§ Task objective: Only one stretch of the data below should be repeated: the lines from the line containing "For every named target in this 1024×2092" through the line containing "27 (55, 2465)", inclusive, exactly as they are.

[Saved entries]
########
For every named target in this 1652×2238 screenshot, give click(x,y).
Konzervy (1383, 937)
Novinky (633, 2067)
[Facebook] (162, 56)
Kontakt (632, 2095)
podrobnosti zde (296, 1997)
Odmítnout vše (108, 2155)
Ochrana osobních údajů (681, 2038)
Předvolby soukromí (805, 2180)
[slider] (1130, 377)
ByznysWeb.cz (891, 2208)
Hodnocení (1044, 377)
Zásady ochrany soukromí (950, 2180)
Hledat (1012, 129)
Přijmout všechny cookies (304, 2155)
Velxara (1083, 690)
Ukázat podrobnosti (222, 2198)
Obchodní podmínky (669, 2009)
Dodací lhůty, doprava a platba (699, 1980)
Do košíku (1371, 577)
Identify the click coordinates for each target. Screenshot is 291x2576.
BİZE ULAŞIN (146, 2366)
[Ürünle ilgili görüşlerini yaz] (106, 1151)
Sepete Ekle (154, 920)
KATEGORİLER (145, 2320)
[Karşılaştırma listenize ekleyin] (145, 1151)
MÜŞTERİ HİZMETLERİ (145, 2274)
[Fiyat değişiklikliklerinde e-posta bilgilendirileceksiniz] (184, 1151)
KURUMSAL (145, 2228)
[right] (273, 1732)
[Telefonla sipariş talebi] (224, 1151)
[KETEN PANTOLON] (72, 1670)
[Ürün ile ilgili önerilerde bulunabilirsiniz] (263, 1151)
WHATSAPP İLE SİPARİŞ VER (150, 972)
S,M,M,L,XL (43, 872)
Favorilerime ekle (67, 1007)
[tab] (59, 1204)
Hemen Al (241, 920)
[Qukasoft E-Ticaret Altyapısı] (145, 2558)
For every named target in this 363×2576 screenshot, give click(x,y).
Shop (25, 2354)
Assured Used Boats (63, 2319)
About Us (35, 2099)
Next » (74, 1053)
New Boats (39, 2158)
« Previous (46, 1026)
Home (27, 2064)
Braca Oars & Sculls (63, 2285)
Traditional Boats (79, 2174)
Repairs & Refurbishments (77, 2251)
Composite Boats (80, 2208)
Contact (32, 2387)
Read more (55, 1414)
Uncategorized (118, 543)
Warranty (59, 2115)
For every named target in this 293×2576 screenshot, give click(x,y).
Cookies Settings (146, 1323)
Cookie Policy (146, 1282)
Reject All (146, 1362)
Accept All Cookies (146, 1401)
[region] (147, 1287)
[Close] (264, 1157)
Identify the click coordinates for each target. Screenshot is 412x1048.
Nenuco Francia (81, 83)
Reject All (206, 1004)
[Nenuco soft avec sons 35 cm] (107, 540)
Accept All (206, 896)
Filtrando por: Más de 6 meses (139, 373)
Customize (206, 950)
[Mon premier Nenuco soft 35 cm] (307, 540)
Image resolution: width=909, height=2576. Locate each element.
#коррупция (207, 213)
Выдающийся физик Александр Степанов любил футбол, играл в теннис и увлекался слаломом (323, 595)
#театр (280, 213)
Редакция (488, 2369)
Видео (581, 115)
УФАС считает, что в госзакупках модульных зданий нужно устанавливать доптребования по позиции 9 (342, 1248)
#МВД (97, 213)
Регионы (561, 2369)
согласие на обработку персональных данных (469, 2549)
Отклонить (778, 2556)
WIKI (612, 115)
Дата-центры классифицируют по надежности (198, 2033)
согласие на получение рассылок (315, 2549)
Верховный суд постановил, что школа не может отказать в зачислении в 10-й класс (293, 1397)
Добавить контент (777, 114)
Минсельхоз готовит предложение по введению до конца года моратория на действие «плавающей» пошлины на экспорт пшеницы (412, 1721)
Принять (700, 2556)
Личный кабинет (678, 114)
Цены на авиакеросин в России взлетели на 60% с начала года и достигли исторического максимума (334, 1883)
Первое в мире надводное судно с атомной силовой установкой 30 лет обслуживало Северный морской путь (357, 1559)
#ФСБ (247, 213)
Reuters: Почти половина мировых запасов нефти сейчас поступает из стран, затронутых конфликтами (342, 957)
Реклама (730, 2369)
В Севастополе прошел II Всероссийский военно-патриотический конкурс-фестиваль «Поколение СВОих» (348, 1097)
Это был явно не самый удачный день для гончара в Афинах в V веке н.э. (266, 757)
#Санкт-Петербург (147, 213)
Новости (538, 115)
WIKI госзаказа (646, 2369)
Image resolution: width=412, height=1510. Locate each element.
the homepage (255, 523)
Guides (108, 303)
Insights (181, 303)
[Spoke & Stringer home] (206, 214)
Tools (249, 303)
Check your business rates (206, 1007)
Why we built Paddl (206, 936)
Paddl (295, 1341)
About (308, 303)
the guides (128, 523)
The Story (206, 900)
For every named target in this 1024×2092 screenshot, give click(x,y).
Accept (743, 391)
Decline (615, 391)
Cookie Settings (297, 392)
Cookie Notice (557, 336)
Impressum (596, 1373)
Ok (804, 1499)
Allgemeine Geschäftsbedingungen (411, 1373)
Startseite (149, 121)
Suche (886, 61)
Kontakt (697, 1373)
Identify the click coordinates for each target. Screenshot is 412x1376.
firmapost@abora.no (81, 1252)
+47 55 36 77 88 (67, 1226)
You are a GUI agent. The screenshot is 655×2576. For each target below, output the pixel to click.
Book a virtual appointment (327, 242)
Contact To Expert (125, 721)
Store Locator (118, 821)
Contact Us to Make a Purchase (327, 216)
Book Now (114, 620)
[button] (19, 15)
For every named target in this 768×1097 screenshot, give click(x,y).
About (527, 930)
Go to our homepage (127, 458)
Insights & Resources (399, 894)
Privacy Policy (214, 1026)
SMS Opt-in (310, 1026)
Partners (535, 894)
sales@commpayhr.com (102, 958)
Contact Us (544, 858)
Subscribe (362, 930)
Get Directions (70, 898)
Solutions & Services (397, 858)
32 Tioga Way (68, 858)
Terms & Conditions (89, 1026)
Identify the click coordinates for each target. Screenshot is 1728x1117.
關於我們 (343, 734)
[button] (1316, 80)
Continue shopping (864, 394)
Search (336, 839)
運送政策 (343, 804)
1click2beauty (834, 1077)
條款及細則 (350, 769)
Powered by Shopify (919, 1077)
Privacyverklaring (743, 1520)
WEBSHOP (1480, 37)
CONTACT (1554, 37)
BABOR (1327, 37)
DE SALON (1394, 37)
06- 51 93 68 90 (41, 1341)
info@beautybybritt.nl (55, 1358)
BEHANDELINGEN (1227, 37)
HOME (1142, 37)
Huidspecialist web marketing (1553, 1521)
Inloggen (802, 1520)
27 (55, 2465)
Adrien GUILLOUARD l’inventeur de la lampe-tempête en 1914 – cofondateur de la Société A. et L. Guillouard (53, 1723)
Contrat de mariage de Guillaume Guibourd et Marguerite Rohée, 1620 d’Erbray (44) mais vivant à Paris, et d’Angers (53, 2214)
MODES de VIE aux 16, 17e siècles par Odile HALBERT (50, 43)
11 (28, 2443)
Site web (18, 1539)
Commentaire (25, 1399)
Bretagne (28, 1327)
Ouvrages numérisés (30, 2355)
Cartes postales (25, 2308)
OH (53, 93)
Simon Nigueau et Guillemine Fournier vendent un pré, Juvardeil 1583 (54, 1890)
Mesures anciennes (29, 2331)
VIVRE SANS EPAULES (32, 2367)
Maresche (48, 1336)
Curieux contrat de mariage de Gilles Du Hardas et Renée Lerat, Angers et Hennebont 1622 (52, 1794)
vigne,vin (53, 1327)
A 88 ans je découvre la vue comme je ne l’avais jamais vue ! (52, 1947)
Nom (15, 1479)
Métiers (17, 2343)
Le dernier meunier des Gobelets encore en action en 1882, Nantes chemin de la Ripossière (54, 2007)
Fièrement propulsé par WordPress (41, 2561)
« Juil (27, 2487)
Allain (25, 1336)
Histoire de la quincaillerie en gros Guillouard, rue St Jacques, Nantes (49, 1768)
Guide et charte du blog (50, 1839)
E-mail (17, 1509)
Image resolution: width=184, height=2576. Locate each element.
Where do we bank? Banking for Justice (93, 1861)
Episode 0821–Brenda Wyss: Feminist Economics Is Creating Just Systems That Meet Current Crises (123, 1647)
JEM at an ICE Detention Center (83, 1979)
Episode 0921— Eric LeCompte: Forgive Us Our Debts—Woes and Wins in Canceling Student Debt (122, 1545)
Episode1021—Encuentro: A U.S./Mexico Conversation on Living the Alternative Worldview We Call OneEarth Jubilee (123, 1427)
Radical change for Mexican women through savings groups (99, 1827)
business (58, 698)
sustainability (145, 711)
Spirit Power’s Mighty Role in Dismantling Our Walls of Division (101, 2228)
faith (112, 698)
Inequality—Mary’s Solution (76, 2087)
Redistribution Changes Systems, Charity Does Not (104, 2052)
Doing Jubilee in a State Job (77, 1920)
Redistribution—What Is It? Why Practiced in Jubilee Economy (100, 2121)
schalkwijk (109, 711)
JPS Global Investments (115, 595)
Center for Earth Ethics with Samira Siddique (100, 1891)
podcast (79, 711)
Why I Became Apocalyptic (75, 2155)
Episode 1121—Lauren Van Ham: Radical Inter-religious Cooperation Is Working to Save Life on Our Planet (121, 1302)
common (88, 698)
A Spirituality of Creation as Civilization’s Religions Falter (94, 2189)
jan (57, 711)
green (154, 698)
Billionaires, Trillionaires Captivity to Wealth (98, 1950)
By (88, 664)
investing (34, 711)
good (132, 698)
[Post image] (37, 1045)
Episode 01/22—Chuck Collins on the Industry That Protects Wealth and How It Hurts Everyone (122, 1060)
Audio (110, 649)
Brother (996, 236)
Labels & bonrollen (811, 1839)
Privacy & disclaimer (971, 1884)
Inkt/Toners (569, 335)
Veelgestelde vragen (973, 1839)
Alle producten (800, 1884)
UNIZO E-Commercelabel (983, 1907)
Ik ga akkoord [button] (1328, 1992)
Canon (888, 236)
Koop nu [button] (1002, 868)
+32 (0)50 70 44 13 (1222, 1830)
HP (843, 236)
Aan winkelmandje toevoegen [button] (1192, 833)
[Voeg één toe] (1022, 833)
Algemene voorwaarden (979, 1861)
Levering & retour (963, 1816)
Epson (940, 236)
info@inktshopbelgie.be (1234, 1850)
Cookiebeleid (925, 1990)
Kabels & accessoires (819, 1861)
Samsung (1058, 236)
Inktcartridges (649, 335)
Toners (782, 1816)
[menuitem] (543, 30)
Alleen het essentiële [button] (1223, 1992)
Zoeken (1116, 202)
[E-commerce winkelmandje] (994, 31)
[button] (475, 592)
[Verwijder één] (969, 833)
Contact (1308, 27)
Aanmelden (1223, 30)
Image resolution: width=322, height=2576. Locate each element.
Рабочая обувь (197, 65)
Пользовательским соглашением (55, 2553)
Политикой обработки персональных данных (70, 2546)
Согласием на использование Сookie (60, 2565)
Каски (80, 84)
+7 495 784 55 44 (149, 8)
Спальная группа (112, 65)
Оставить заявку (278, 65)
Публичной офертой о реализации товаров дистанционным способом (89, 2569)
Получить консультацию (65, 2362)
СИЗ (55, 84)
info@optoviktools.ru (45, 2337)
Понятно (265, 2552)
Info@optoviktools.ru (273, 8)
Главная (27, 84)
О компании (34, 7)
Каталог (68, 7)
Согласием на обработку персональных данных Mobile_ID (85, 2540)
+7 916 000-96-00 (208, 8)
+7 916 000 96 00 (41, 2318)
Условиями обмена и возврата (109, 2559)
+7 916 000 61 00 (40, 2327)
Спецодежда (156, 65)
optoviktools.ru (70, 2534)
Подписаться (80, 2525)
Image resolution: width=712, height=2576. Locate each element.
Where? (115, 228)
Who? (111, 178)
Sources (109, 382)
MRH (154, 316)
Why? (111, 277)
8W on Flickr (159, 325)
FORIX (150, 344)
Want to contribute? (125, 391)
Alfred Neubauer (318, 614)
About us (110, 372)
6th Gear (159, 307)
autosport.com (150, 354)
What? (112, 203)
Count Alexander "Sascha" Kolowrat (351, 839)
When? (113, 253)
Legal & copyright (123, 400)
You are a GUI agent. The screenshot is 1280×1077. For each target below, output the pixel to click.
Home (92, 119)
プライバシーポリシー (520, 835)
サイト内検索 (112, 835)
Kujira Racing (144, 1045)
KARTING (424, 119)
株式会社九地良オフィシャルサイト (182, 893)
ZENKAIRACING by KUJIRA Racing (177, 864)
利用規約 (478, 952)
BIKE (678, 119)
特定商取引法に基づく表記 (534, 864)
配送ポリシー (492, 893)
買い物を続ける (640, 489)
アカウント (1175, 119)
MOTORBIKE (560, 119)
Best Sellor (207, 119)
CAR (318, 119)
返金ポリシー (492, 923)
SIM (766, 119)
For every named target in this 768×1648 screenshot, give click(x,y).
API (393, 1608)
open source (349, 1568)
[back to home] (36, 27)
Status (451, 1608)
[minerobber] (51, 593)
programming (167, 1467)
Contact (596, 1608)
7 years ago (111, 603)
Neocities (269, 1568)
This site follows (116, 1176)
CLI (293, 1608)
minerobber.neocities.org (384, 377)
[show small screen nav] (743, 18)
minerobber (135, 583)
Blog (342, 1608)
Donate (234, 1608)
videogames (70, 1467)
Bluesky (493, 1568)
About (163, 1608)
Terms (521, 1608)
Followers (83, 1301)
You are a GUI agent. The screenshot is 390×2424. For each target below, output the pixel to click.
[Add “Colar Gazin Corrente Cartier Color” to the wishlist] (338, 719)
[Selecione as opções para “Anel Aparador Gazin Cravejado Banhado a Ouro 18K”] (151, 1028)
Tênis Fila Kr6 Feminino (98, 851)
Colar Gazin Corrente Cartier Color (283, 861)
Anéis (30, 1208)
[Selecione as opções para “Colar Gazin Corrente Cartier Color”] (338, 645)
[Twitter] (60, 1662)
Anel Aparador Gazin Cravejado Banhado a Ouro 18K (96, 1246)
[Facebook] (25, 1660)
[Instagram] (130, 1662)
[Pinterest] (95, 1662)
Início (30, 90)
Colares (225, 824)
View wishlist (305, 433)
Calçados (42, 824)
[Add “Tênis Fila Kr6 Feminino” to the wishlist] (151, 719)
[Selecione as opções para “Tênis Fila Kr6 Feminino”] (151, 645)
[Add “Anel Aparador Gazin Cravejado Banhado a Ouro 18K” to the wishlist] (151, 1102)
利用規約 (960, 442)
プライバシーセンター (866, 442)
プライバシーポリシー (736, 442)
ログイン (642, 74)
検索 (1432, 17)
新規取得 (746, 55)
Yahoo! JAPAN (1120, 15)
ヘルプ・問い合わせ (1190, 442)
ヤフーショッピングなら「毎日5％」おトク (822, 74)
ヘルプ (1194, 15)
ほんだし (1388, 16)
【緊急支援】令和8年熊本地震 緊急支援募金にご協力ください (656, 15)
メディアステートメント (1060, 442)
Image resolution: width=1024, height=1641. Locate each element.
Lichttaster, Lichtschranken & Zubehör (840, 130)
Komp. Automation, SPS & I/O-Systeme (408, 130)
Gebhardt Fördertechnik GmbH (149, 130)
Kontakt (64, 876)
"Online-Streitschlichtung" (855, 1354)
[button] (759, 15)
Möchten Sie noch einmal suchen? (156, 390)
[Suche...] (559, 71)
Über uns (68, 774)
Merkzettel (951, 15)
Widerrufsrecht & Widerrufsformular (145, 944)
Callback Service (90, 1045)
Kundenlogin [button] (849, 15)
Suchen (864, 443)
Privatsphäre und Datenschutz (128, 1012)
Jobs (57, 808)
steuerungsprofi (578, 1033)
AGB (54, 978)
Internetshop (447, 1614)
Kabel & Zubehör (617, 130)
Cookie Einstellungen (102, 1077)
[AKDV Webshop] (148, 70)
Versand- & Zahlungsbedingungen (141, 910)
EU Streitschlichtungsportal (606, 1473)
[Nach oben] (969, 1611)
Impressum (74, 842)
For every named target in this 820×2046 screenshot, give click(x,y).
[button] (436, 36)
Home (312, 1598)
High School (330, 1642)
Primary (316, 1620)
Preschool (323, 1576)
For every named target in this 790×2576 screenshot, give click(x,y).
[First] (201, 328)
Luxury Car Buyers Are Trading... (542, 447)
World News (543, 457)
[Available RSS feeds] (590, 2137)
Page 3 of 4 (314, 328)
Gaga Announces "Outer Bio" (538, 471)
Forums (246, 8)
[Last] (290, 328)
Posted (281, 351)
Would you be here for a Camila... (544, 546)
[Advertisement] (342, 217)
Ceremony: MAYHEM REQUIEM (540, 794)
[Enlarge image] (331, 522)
########
§ Problem solution:
For every named target in this 1024×2092 screenshot, give click(x,y).
Accept (743, 391)
Decline (615, 391)
Cookie Settings (297, 392)
Cookie Notice (557, 336)
Impressum (596, 1373)
Ok (804, 1499)
Allgemeine Geschäftsbedingungen (411, 1373)
Startseite (149, 121)
Suche (886, 61)
Kontakt (697, 1373)
Identify the click coordinates for each target. Screenshot is 412x1376.
firmapost@abora.no (81, 1252)
+47 55 36 77 88 (67, 1226)
You are a GUI agent. The screenshot is 655×2576. For each target below, output the pixel to click.
Book a virtual appointment (327, 242)
Contact To Expert (125, 721)
Store Locator (118, 821)
Contact Us to Make a Purchase (327, 216)
Book Now (114, 620)
[button] (19, 15)
For every named target in this 768×1097 screenshot, give click(x,y).
About (527, 930)
Go to our homepage (127, 458)
Insights & Resources (399, 894)
Privacy Policy (214, 1026)
SMS Opt-in (310, 1026)
Partners (535, 894)
sales@commpayhr.com (102, 958)
Contact Us (544, 858)
Subscribe (362, 930)
Get Directions (70, 898)
Solutions & Services (397, 858)
32 Tioga Way (68, 858)
Terms & Conditions (89, 1026)
Identify the click coordinates for each target. Screenshot is 1728x1117.
關於我們 (343, 734)
[button] (1316, 80)
Continue shopping (864, 394)
Search (336, 839)
運送政策 (343, 804)
1click2beauty (834, 1077)
條款及細則 (350, 769)
Powered by Shopify (919, 1077)
Privacyverklaring (743, 1520)
WEBSHOP (1480, 37)
CONTACT (1554, 37)
BABOR (1327, 37)
DE SALON (1394, 37)
06- 51 93 68 90 (41, 1341)
info@beautybybritt.nl (55, 1358)
BEHANDELINGEN (1227, 37)
HOME (1142, 37)
Huidspecialist web marketing (1553, 1521)
Inloggen (802, 1520)
27 (55, 2465)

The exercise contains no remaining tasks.